De leerling die de hooggespannen verwachtingen maar niet waarmaakt is in het onderwijs een bekend fenomeen. Begaafde leerlingen hebben vaak een extra duwtje nodig. Zodra aandacht wordt besteed aan hun bijzondere talenten, autonomie en creativiteit, kunnen zij zich ontwikkelen tot gelukkige leerlingen.
In dit boek worden drie projecten beschreven: het verbredingsproject, het POP-project (Persoonlijk Ontwikkelings Plan) en het TOP-project (Toekomstgericht Ontwikkelings Plan). Doel van het verbredingsproject is het verbreden van kennis van leerlingen die meer kunnen en meer willen dan de gemiddelde leerling. Het POP-project is een methode om onderpresterende begaafde leerlingen tot en met de derde klas te motiveren. In het TOP-project tenslotte helpen onderpresteerders vanaf de vierde klas elkaar om motivatie voor het schoolse leren te ontwikkelen. Vanaf dan moet er weer gepresteerd, gepland, zelfstandig geleerd worden. In al deze projecten wordt steeds ingegaan op signalering, begeleiding en contacten met de ouders. Het geheel is een praktische handleiding met een wetenschappelijke onderbouwing waarmee scholen direct aan de slag kunnen.
Over de auteurs:
De 3 auteurs hebben ruime ervaring in de begeleiding van begaafde, goed en minder goed presterende leerlingen.

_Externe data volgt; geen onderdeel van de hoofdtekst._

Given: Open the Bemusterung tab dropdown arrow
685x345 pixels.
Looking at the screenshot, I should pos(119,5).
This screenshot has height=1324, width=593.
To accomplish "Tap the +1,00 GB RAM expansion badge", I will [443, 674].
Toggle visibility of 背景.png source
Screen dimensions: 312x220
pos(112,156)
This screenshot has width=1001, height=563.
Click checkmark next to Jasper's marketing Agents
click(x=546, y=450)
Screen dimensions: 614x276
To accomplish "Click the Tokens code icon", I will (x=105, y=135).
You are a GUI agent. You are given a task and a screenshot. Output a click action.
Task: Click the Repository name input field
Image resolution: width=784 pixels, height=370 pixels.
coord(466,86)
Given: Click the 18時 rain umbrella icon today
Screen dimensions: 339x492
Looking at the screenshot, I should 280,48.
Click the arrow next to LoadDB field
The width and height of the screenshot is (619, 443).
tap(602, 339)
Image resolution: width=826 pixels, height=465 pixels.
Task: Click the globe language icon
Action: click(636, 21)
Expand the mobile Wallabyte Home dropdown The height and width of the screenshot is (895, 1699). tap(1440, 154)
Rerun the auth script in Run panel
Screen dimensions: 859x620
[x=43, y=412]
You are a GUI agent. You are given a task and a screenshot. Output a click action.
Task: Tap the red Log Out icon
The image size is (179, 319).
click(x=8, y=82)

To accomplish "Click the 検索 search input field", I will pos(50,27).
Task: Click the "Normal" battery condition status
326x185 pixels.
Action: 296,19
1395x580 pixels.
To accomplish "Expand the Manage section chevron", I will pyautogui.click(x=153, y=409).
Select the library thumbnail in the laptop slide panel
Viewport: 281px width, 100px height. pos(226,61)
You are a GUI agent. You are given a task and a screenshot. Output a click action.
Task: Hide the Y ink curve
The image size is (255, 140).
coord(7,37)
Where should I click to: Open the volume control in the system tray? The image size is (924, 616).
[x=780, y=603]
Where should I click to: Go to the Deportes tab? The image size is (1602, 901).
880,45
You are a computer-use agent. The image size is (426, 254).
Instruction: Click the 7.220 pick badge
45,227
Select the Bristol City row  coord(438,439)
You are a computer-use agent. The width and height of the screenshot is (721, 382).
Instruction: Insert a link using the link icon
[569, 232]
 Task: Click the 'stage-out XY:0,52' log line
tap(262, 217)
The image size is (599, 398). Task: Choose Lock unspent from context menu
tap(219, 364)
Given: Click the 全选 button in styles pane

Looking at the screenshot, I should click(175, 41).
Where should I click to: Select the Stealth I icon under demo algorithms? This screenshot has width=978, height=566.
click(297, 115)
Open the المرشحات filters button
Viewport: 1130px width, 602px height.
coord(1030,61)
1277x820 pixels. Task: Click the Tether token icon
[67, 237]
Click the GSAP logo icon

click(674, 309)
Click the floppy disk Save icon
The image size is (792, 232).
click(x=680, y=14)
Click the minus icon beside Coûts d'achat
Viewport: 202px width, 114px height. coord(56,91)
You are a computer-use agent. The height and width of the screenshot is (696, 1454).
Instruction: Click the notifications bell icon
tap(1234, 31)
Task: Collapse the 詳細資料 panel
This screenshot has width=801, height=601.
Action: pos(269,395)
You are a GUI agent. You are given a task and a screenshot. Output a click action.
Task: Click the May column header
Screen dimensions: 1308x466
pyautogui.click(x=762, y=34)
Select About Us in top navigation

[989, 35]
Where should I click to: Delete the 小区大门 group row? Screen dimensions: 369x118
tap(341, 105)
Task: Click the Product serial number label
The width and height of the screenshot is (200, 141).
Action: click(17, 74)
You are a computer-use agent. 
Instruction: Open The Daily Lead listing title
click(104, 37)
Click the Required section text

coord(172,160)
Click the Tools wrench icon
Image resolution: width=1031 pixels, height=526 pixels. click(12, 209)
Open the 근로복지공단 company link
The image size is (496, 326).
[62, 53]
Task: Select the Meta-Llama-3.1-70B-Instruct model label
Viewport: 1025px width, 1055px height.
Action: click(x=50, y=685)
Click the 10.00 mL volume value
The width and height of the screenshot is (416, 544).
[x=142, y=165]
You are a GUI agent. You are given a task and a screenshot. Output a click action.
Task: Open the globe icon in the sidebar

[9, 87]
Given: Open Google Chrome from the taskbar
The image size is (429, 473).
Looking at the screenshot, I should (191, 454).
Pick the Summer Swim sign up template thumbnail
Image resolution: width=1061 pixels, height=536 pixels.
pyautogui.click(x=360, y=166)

Inemiek van Mameren- Schoehuizen is orthopedagoog en GZ-psycholoog en een van de oprichters van de OPM Nijmegen. Ze is ook docente bij de Vakgroep Orthopedagogiek: leren en ontwikkeling van de Radboud Universiteit Nijmegen.
Miriam Groensmit is bioloog en docent in het VWO.
Irma Jansen is orthopedagoog.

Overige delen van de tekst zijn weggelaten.